在這光線黯淡的天幕下,聽洪德善說到心中的想法,範銘莫名想起了一些電影電視中描述的官場情景來,各方勢力交雜、明爭暗鬥,而經過這近一年的縣衙生活之後,範銘一個更深的感觸就是這衙門裡真能鍛鍊人,生生可以把一個好任性使氣的愣頭青給磨鍊成了一個心思深沉的老狐狸。
隨後兩人又說了些別的事情,話題自然是離不開緝捕與招撫之事,親自到達此地後範銘才知道想要解決一窩蜂問題遠比自己以前想的要複雜,此時再回想當日洪德善的那些話,感觸也就愈發的深了。
只是感觸歸感觸,範銘心中的沉重並不比王知縣少多少。

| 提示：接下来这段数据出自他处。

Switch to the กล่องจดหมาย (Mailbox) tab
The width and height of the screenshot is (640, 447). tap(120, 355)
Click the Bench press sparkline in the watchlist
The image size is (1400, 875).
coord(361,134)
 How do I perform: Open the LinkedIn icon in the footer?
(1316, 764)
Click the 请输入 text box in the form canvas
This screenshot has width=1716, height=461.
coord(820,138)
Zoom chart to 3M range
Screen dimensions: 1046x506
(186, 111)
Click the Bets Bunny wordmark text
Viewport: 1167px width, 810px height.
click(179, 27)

說是幼稚也好,傻也好,年輕人好衝動不理智也好,至少在一次他已經將自己在縣衙中地職差與王知縣的前途聯繫在了一起。
一旦事情惡化,而王知縣因此徹底去勢的話,範銘也不準備再在縣衙裡不招人待見的繼續呆下去。與其這樣不尷不尬的誕着臉混日子,乾脆橫下一條心回來走科考進仕之路。
只是想雖然這麼想,但這實在也是不得已而爲之,究其本心而言,範銘實希望這次緝捕和招撫全部解決,“洪叔,若是卜縣丞不同意和解,該如何是好?”
“那就只能擇一方了!”洪德善想都沒想就將這句極有分量的話說了出來,“若是真要撕破臉,我就是想獨善其身都獨不了了,不過這擇邊一事也必須慎重,若你是我該如何抉擇?”
洪德善盯着範銘的眼睛炯炯發亮,在夜幕下顯得格外有壓迫力,範銘吸了一口氣,“若我是洪叔,我會選卜縣丞!”